Apesar do cosmopolitismo
da dupla, coube a Geithner dar
voz à primeira advertência protecionista formulada pelo presidente Obama: não podemos
aceitar que a China desvalorize
o yuan para dopar suas exportações. O aviso soou como um
aval às teses de congressistas
que propugnam um aumento
de tarifas sobre as importações
chinesas nos EUA.
Por enquanto, Pequim se
ateve ao protesto verbal. O primeiro-ministro, Wen Jiabao,
responsabilizou Washington
pela crise, apontando "o fiasco
da supervisão financeira" exercida pelas autoridades americanas, incluindo Tim Geithner,
presidente do Federal Reserve,
na unidade de Nova York, nos
últimos anos.
Pouco depois, o pacote de estímulo à economia da Câmara
dos Representantes incorporou cláusulas "buy american"

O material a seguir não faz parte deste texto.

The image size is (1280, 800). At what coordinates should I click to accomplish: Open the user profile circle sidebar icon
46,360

[compre produtos norte-americanos], vetando o uso de aço e
ferro estrangeiros nas obras de
infraestrutura nos EUA.
A iniciativa foi atribuída ao
lobby da AFL-CIO, maior organização sindical americana e
aliada histórica do Partido Democrata. No Senado, o princípio "buy american" foi praticamente suprimido, graças a vários senadores, entre os quais
se destacou John McCain.
Para muitos analistas, o presidente Obama hesitou, e uma
colunista do "Washington
Post" o chamou de "imaturo",
fórmula usada para classificar
incompetentes que têm menos
de 45 anos.
Observadores pessimistas viram nesses incidentes a confirmação de uma velha tendência
americana: a saída dos republicanos, abertos ao livre comércio, traz de volta o protecionismo à Casa Branca, pela mão
dos democratas, mais sensíveis
à pressão dos sindicatos.
Reservado até agora aos presidentes latino-americanos, o
epíteto "populista" foi colado
pelos republicanos nas costas
de Obama durante a campanha
eleitoral e continua pautando
comentários sobre sua política
assistencialista e seu viés alegadamente protecionista.

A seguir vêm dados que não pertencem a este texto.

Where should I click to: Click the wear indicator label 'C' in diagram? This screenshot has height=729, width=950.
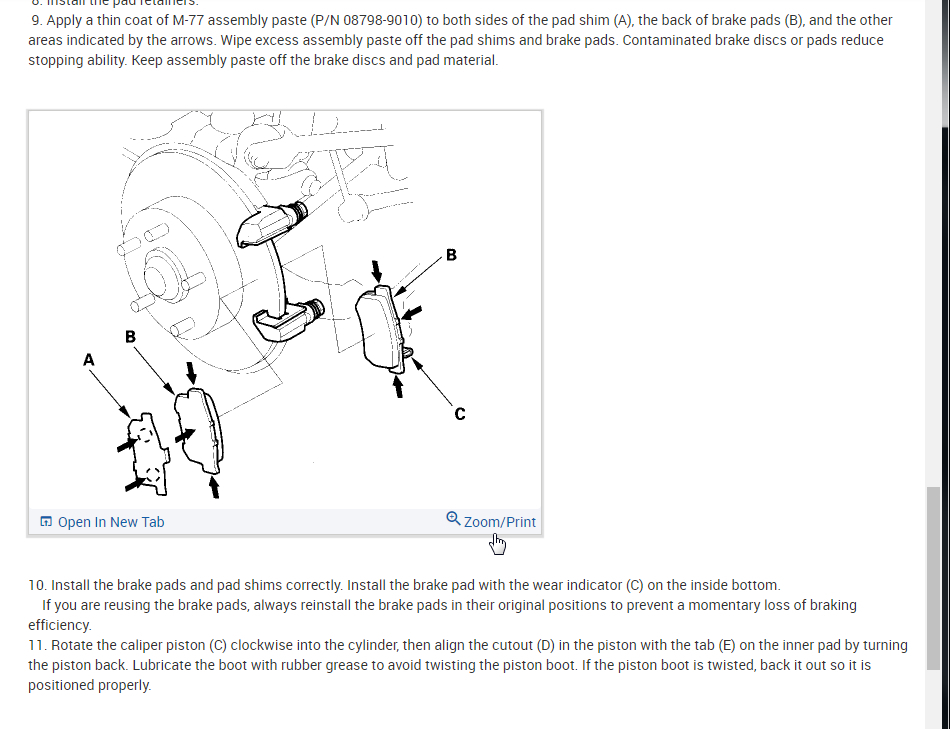pyautogui.click(x=460, y=414)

No outro lado do Atlântico, o
presidente francês, Nicolas
Sarkozy, ao anunciar o pacote
de 5,5 bilhões em favor da indústria automobilística francesa, exigiu "contrapartidas" para manter os empregos no país.

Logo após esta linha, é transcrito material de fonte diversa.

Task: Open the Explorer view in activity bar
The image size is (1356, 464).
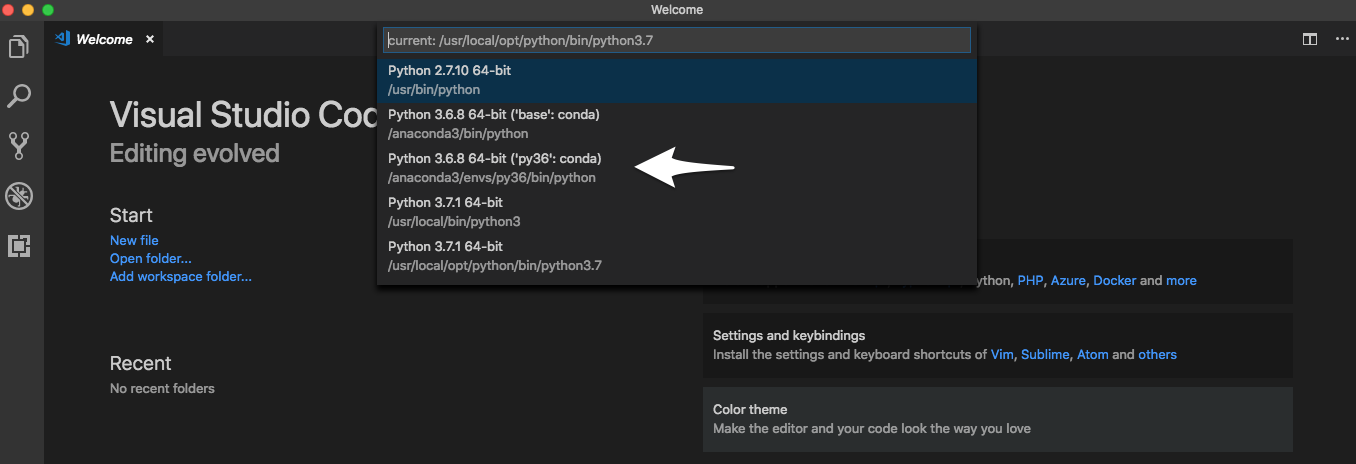Action: (x=19, y=47)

Num ataque à Peugeot, criticou as montadoras francesas
que abrem fábricas na República Tcheca para exportar carros
para a França. Dias antes, a ministra da Fazenda do país,
Christine Lagarde, havia declarado: "O protecionismo pode
ser um mal necessário". Depois
a ministra se retratou, mas a
frase ressoou longe.
Procurando acalmar os outros países europeus, o primeiro-ministro, François Fillon,
garantiu à Comissão Europeia
(órgão diretor da União Europeia) que Paris não faria pressão para as fábricas francesas
se reinstalarem na França.
Mas a República Tcheca protestou, e espoucaram manifestações em Valladolid, na Espanha, onde há boatos de que a
produção da fábrica local da
Renault será transferida para a
França.
Aproveitando a derrapada da
França, Alistair Dairling, ministro da Economia britânico,
declarou que "é preciso ser
muito duro contra o protecionismo", propondo-se a defender essa política na reunião dos
ministros de finanças do G7,
neste fim de semana em Roma.
Apesar dessas proclamações,
o Reino Unido também joga
suas cartas protecionistas no
setor bancário, onde, segundo
a "Economist", as manobras
para proteger o mercado nacional são mais fortes do que no
setor industrial.
Nacionalizados pelo governo
do primeiro-ministro Gordon
Brown, os bancos RBS e Lloyds
TSB obedecem a diretivas para
aumentar seus empréstimos
na Inglaterra, retirando-se, se
for preciso, dos mercados estrangeiros.
Um aspecto mais maligno do
protecionismo surgiu na refinaria de petróleo de Lindsey,
no leste do país. Furiosos contra uma empreiteira italiana
que -dentro de toda legalidade
e de acordo com a legislação
europeia- trouxe seus operários especializados italianos e
portugueses para ampliar a refinaria, os operários ingleses
entraram em greve.
No meio da nevasca, dezenas
deles desfilaram na frente da
refinaria carregando cartazes
onde estava escrito: "Emprego
britânico para trabalhadores
britânicos".
Caos bancário, estagnação
econômica, tensões sociais,
protecionismo, xenofobia. Em
escala desigual, estas etapas reproduzem os primeiros desdobramentos da crise de 1929.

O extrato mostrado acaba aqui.